▸ **Data records**
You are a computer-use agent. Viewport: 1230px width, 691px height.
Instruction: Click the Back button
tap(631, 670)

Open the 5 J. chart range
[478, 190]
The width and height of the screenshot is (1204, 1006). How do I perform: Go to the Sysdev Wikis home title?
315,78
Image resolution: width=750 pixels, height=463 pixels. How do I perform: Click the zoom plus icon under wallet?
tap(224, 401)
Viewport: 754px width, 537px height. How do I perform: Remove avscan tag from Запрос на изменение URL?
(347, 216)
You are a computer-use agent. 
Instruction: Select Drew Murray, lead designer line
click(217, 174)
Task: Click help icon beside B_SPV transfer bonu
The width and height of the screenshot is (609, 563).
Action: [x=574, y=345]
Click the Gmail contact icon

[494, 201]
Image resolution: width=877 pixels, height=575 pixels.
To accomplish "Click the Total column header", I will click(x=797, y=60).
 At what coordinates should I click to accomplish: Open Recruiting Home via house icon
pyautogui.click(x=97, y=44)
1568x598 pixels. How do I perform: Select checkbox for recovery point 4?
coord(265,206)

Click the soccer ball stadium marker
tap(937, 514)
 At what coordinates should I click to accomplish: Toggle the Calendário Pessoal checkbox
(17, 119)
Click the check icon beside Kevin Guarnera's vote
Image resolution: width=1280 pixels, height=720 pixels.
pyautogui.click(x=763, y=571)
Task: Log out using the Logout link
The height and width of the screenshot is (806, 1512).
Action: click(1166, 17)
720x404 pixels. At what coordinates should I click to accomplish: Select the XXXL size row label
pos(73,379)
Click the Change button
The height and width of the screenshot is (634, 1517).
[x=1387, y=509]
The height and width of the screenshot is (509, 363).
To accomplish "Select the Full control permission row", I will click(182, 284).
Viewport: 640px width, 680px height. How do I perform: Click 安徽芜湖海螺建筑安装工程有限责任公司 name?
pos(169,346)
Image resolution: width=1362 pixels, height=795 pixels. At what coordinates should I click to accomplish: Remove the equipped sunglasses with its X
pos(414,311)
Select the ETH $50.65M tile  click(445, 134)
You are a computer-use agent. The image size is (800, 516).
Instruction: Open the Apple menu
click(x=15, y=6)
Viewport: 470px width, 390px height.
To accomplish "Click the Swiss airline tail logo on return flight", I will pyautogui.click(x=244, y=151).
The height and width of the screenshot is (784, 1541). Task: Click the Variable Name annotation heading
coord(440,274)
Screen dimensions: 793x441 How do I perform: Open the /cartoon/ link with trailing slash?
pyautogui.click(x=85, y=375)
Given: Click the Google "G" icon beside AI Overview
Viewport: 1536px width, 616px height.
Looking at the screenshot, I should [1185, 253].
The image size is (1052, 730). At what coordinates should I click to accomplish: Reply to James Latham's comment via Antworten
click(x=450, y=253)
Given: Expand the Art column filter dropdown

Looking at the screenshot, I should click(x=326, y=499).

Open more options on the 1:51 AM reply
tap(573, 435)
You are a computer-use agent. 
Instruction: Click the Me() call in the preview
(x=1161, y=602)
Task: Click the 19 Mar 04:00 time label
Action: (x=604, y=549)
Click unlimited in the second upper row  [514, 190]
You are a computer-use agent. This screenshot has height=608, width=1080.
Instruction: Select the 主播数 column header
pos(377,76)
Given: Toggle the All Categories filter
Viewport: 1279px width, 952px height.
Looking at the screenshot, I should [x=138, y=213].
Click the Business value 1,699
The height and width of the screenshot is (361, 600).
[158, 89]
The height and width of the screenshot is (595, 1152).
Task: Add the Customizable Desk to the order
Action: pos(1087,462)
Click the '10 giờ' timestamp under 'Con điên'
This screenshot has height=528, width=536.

▸ **Required action**
Each record must be copied out exactly and in full.

▸ **Worked solution**
You are a computer-use agent. Viewport: 1230px width, 691px height.
Instruction: Click the Back button
tap(631, 670)

Open the 5 J. chart range
[478, 190]
The width and height of the screenshot is (1204, 1006). How do I perform: Go to the Sysdev Wikis home title?
315,78
Image resolution: width=750 pixels, height=463 pixels. How do I perform: Click the zoom plus icon under wallet?
tap(224, 401)
Viewport: 754px width, 537px height. How do I perform: Remove avscan tag from Запрос на изменение URL?
(347, 216)
You are a computer-use agent. 
Instruction: Select Drew Murray, lead designer line
click(217, 174)
Task: Click help icon beside B_SPV transfer bonu
The width and height of the screenshot is (609, 563).
Action: [x=574, y=345]
Click the Gmail contact icon

[494, 201]
Image resolution: width=877 pixels, height=575 pixels.
To accomplish "Click the Total column header", I will click(x=797, y=60).
 At what coordinates should I click to accomplish: Open Recruiting Home via house icon
pyautogui.click(x=97, y=44)
1568x598 pixels. How do I perform: Select checkbox for recovery point 4?
coord(265,206)

Click the soccer ball stadium marker
tap(937, 514)
 At what coordinates should I click to accomplish: Toggle the Calendário Pessoal checkbox
(17, 119)
Click the check icon beside Kevin Guarnera's vote
Image resolution: width=1280 pixels, height=720 pixels.
pyautogui.click(x=763, y=571)
Task: Log out using the Logout link
The height and width of the screenshot is (806, 1512).
Action: click(1166, 17)
720x404 pixels. At what coordinates should I click to accomplish: Select the XXXL size row label
pos(73,379)
Click the Change button
The height and width of the screenshot is (634, 1517).
[x=1387, y=509]
The height and width of the screenshot is (509, 363).
To accomplish "Select the Full control permission row", I will click(182, 284).
Viewport: 640px width, 680px height. How do I perform: Click 安徽芜湖海螺建筑安装工程有限责任公司 name?
pos(169,346)
Image resolution: width=1362 pixels, height=795 pixels. At what coordinates should I click to accomplish: Remove the equipped sunglasses with its X
pos(414,311)
Select the ETH $50.65M tile  click(445, 134)
You are a computer-use agent. The image size is (800, 516).
Instruction: Open the Apple menu
click(x=15, y=6)
Viewport: 470px width, 390px height.
To accomplish "Click the Swiss airline tail logo on return flight", I will pyautogui.click(x=244, y=151).
The height and width of the screenshot is (784, 1541). Task: Click the Variable Name annotation heading
coord(440,274)
Screen dimensions: 793x441 How do I perform: Open the /cartoon/ link with trailing slash?
pyautogui.click(x=85, y=375)
Given: Click the Google "G" icon beside AI Overview
Viewport: 1536px width, 616px height.
Looking at the screenshot, I should [1185, 253].
The image size is (1052, 730). At what coordinates should I click to accomplish: Reply to James Latham's comment via Antworten
click(x=450, y=253)
Given: Expand the Art column filter dropdown

Looking at the screenshot, I should click(x=326, y=499).

Open more options on the 1:51 AM reply
tap(573, 435)
You are a computer-use agent. 
Instruction: Click the Me() call in the preview
(x=1161, y=602)
Task: Click the 19 Mar 04:00 time label
Action: (x=604, y=549)
Click unlimited in the second upper row  [514, 190]
You are a computer-use agent. This screenshot has height=608, width=1080.
Instruction: Select the 主播数 column header
pos(377,76)
Given: Toggle the All Categories filter
Viewport: 1279px width, 952px height.
Looking at the screenshot, I should [x=138, y=213].
Click the Business value 1,699
The height and width of the screenshot is (361, 600).
[158, 89]
The height and width of the screenshot is (595, 1152).
Task: Add the Customizable Desk to the order
Action: pos(1087,462)
Click the '10 giờ' timestamp under 'Con điên'
This screenshot has height=528, width=536.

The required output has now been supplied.